Cody Slate

No. 80
- Position: Tight end

Personal information
- Born: August 14, 1987 (age 38) Indianapolis, Indiana
- Listed height: 6 ft 4 in (1.93 m)
- Listed weight: 235 lb (107 kg)

Career information
- College: Marshall
- NFL draft: 2010: undrafted

Career history
- Kansas City Chiefs (2010–2011)*;
- * Offseason or practice squad member only

Awards and highlights
- 2× First-team All-Conference USA (2006, 2009); All Freshman Conference USA selection (Media) (2006); Conference USA All-Freshman selection (Coaches) (2006);
- Stats at Pro Football Reference

= Cody Slate =

American football player (born 1987)

Cody Alan Slate (born August 14, 1987) is an American former football tight end.
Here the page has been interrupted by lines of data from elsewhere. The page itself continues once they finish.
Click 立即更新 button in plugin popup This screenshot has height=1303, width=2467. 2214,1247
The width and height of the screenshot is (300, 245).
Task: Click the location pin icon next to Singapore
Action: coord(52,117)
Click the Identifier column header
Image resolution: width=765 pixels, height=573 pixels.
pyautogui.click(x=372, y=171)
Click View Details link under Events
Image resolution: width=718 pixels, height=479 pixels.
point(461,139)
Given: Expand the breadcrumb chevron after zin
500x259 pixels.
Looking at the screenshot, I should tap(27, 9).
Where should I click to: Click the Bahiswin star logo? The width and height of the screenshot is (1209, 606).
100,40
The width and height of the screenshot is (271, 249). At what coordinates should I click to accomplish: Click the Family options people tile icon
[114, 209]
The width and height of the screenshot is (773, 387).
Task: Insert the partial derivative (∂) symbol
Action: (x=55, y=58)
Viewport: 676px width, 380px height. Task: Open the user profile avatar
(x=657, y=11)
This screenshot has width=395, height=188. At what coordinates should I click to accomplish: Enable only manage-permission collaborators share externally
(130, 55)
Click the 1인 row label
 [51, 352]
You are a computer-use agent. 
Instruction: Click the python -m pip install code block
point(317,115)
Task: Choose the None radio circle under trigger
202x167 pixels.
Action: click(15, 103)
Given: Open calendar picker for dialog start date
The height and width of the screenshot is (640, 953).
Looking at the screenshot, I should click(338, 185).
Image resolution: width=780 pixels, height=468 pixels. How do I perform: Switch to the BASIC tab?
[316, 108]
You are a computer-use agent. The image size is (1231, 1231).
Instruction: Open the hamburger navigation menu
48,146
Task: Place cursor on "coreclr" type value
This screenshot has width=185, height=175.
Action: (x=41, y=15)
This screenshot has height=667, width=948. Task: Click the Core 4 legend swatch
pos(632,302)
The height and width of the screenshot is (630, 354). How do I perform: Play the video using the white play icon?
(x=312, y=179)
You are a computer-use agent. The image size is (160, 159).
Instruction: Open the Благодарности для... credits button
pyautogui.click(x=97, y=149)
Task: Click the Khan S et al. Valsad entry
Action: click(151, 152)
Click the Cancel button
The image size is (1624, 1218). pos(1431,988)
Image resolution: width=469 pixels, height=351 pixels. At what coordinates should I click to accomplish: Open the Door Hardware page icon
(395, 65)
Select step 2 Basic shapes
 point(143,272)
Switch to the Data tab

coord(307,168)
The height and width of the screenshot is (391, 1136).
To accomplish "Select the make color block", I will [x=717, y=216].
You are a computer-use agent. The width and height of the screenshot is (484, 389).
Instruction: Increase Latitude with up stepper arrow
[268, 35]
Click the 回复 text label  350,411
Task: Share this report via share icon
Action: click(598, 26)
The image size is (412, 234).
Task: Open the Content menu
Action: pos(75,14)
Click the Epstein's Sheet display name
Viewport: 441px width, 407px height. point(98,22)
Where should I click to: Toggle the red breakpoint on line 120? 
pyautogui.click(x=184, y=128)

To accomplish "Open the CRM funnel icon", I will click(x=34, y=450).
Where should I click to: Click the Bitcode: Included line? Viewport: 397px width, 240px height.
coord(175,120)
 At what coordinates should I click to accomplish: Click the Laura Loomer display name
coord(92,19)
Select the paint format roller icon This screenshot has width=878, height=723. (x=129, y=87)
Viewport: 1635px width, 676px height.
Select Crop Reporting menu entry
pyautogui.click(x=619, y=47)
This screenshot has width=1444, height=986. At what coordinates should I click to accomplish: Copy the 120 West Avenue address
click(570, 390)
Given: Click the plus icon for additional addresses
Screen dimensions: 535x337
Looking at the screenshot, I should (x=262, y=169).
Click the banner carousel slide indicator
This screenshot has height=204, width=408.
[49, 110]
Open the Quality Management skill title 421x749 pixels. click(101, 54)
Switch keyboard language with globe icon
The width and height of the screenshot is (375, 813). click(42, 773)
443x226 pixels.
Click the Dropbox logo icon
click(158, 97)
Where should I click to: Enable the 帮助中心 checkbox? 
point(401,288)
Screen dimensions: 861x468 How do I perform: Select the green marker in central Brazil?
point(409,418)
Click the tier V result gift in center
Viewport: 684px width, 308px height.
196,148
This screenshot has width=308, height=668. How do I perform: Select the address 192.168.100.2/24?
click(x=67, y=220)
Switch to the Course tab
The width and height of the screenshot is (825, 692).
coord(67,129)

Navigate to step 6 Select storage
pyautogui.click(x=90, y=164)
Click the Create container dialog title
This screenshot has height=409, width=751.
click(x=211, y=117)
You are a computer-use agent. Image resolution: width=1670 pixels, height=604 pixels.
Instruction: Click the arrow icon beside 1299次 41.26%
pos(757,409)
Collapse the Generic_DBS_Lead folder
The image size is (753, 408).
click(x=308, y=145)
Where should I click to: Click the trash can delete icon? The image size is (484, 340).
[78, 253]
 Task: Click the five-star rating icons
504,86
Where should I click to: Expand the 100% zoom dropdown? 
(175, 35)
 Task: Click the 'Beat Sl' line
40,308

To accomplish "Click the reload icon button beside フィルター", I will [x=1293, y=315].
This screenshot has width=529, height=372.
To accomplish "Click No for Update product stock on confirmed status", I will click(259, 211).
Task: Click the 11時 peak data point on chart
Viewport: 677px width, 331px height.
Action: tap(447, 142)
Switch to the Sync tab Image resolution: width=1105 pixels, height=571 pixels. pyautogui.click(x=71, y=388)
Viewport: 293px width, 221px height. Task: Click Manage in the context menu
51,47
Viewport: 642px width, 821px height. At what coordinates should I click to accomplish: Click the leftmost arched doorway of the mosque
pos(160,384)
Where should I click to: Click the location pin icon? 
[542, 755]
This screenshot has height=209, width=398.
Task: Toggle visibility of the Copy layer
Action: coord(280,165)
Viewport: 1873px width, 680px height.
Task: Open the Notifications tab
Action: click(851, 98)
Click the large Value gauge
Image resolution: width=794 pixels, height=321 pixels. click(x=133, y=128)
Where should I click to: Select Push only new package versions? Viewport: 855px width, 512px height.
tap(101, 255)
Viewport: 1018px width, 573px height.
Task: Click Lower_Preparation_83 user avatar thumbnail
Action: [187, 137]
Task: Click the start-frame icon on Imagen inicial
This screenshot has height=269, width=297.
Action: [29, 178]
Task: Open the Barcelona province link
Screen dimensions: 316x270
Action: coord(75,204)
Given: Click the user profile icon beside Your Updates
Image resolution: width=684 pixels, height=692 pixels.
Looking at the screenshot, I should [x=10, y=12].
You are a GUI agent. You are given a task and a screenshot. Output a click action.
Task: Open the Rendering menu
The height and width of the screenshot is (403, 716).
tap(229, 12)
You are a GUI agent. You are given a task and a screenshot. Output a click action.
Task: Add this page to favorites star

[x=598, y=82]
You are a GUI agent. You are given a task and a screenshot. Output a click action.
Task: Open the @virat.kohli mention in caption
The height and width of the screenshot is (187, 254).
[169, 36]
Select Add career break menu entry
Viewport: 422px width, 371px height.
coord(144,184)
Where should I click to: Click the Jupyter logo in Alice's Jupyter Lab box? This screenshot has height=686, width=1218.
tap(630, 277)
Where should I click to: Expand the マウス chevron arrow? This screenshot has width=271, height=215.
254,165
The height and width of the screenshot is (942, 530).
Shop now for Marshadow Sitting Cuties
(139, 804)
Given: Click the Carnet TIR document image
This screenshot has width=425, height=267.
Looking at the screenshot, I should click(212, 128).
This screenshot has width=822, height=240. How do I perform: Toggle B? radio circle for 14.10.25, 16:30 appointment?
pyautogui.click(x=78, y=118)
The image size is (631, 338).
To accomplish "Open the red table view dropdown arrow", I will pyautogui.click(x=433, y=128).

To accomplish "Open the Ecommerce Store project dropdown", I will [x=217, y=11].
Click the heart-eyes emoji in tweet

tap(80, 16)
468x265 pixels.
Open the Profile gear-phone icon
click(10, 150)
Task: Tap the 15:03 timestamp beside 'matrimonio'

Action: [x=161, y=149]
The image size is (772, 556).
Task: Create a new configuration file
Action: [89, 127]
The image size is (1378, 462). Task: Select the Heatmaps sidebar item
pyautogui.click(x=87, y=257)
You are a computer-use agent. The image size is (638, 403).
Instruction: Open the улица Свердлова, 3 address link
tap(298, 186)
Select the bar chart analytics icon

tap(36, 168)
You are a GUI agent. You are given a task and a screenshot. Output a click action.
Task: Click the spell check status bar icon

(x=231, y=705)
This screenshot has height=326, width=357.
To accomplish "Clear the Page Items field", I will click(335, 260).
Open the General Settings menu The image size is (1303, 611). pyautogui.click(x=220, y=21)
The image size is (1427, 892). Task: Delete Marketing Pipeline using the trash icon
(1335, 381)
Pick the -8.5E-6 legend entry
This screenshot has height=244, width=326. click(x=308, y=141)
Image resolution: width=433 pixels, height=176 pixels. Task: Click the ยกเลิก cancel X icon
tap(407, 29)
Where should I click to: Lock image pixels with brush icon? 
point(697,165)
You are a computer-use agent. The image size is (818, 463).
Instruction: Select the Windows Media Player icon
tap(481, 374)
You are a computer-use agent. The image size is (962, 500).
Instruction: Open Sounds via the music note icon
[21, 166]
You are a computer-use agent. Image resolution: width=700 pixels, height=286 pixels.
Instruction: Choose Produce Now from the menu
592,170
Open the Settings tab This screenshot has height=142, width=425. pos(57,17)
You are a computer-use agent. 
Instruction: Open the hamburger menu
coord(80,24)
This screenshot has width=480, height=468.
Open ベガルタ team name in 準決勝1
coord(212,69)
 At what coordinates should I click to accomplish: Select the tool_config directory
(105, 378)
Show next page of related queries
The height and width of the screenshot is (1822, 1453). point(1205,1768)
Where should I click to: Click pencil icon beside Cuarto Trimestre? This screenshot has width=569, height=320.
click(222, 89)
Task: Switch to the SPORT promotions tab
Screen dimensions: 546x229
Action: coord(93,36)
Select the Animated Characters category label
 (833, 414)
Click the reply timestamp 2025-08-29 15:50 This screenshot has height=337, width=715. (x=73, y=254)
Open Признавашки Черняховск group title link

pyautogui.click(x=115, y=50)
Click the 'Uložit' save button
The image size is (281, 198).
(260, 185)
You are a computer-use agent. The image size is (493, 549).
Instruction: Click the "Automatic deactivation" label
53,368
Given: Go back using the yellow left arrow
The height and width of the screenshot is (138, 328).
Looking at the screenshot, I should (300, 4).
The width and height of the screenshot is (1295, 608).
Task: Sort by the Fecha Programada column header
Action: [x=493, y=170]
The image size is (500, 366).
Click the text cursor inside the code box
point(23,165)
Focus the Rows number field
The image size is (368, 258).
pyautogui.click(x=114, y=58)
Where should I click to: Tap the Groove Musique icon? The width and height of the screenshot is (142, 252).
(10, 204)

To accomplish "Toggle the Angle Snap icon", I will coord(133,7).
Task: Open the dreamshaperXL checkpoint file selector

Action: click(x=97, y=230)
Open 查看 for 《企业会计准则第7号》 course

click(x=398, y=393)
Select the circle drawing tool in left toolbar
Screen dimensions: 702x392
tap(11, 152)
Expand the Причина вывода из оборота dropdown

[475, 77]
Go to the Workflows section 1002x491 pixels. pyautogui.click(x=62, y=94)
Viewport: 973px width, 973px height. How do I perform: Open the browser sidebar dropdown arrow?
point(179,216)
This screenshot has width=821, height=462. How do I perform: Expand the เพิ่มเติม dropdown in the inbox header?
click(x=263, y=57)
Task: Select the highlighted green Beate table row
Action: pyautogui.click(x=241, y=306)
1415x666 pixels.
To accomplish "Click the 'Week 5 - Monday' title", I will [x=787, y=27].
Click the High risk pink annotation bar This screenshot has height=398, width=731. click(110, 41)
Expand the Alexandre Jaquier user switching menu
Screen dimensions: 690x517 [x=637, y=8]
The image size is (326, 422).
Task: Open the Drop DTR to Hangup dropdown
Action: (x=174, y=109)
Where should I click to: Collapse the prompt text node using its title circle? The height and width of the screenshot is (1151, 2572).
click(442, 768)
He previously played for the Kansas City Chiefs. He played college football at Marshall University. He attended Hargrave Military Academy. Slate was considered one of the top tight ends in the nation and a top prospect at the tight end for the 2010 NFL draft, but was undrafted, after suffering from a torn ACL. Slate was projected as a legitimate All-American candidate for the 2009 season after he led the Thundering Herd in catches during the last two years and earned All Conference USA Honors.